## THE EXERCISE
Rewrite the lines starting at the one containing "The height and width of the screenshot is (864, 1386)." and continuing through the final line, with "timeline" replaced by "time axis" and nothing else altered.

## INPUT DATA
** begin **

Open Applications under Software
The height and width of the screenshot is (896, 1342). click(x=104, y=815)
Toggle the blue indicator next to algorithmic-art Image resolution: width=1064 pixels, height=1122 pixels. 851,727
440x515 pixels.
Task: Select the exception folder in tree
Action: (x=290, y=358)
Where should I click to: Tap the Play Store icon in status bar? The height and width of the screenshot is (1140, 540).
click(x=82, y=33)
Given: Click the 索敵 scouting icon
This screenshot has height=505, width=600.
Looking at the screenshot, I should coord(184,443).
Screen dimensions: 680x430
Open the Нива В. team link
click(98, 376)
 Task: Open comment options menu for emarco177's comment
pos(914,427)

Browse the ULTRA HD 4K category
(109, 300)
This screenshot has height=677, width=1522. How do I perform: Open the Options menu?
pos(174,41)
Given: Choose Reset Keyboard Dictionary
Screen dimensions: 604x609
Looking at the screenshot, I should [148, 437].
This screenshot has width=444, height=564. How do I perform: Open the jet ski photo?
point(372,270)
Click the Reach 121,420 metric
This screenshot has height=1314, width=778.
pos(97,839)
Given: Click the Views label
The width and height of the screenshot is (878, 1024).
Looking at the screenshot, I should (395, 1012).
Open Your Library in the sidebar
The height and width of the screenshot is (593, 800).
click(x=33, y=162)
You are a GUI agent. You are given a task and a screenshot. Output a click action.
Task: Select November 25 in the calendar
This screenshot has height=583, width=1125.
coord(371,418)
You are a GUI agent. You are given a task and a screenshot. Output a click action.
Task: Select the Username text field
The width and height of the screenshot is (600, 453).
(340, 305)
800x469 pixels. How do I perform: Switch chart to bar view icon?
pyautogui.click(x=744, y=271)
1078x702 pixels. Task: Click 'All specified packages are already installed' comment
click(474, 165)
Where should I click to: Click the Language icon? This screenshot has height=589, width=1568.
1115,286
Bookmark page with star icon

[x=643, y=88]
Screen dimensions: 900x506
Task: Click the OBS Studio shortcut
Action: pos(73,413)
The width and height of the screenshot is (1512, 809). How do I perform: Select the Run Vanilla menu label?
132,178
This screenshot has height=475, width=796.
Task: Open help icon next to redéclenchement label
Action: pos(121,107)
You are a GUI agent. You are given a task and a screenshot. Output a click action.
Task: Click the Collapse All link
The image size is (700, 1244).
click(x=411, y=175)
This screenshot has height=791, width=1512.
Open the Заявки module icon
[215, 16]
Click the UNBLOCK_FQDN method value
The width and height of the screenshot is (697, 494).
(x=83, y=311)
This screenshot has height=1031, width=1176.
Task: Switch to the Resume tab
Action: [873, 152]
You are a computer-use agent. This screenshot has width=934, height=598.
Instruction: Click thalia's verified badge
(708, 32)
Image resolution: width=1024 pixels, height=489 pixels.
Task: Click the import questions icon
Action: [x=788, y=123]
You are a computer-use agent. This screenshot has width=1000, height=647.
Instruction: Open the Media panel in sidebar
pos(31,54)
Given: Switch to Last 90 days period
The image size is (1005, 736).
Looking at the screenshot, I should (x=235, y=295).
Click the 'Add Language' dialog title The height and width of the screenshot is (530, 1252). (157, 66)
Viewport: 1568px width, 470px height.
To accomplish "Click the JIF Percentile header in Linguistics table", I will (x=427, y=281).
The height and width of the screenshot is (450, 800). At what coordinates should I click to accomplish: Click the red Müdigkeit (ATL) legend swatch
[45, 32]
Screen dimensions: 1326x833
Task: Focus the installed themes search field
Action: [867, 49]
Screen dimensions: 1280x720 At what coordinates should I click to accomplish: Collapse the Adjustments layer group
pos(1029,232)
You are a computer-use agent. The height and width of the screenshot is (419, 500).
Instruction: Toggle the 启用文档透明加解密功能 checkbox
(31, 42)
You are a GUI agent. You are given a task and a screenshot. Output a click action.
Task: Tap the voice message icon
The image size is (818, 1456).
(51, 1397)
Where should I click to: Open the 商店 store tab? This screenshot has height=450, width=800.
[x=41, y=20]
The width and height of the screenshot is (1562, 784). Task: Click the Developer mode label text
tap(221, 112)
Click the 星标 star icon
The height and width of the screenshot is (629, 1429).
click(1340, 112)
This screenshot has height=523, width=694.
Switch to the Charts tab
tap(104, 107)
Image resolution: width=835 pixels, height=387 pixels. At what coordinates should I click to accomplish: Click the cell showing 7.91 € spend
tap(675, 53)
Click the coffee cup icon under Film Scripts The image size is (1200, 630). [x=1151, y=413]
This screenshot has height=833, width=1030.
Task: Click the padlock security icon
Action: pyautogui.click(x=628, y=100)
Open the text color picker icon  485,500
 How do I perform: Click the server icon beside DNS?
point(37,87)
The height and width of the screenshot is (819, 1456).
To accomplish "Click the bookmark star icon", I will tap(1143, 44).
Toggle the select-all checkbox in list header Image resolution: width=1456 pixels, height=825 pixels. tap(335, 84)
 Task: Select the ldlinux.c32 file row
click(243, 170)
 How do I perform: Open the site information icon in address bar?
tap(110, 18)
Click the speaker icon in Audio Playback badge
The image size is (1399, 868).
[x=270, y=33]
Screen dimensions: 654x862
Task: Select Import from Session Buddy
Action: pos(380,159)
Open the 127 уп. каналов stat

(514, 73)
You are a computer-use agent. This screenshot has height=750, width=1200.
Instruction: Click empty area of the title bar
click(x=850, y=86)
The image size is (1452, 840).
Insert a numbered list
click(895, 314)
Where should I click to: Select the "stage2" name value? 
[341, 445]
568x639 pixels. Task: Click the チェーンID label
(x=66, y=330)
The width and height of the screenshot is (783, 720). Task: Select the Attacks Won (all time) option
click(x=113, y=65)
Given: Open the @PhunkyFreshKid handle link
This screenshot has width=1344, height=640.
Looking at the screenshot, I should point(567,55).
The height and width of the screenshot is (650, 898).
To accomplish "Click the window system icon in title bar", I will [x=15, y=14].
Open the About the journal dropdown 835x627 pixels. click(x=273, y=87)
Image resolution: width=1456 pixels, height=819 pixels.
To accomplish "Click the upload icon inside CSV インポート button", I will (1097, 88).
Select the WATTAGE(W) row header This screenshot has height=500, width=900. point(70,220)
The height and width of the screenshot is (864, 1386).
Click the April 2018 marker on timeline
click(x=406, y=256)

** end **

## THE ANSWER
The height and width of the screenshot is (864, 1386).
Click the April 2018 marker on time axis
click(x=406, y=256)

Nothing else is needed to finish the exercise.